Baelo Claudia is a well preserved Roman city in Andalucia, Spain, founded in the 2nd century BC. The town was important for fish processing. It was also a centre for trade with Roman towns in North Africa.
The life of the inhabitants reached its greatest splendor during the 1st century BC and the 2nd century AD. In the middle of the 2nd century, however, the town declined, probably as a result of a major earthquake which wiped out a large part. In addition to such natural disasters, by the 3rd century, the town was beset by hordes of pirates, both Germanic and Barbary. Although it experienced a slight renaissance later in the century, by the 6th century, the town had been abandoned.
Excavations have revealed the most comprehensive remains of a Roman town in the whole of the Iberian Peninsula, with extremely interesting monuments such as the basilica, theatre, market, and the temple of Isis. Today you can visit the museum, walk around the remains, and admire the scenic location.
The eight towns in south-eastern Sicily, including Ragusa, were all rebuilt after 1693 on or beside towns existing at the time of the earthquake which took place in that year. They represent a considerable collective undertaking, successfully carried out at a high level of architectural and artistic achievement. Keeping within the late Baroque style of the day, they also depict distinctive innovations in town planning and urban building. Together with seven other cities in the Val di Noto, it is part of a UNESCO World Heritage Site.

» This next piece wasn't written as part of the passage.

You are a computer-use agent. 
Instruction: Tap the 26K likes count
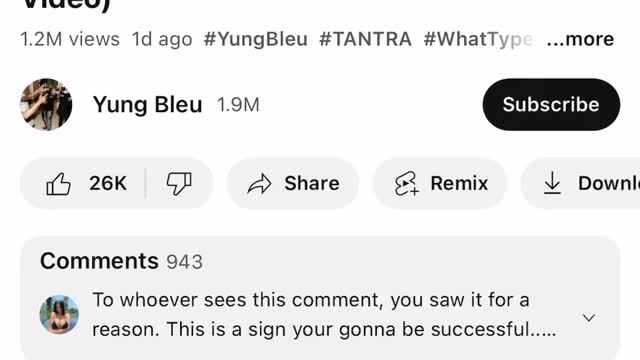(108, 183)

In 1693 Ragusa was devastated by a huge earthquake, which killed some 5,000 inhabitants. Following this catastrophe the city was largely rebuilt, and many Baroque buildings from this time remain in the city. Most of the population moved to a new settlement in the former district of Patro, calling this new municipality 'Ragusa Superiore' (Upper Ragusa) and the ancient city 'Ragusa Inferiore' (Lower Ragusa). The two cities remained separated until 1926, when they were fused together to become a provincial capital in 1927.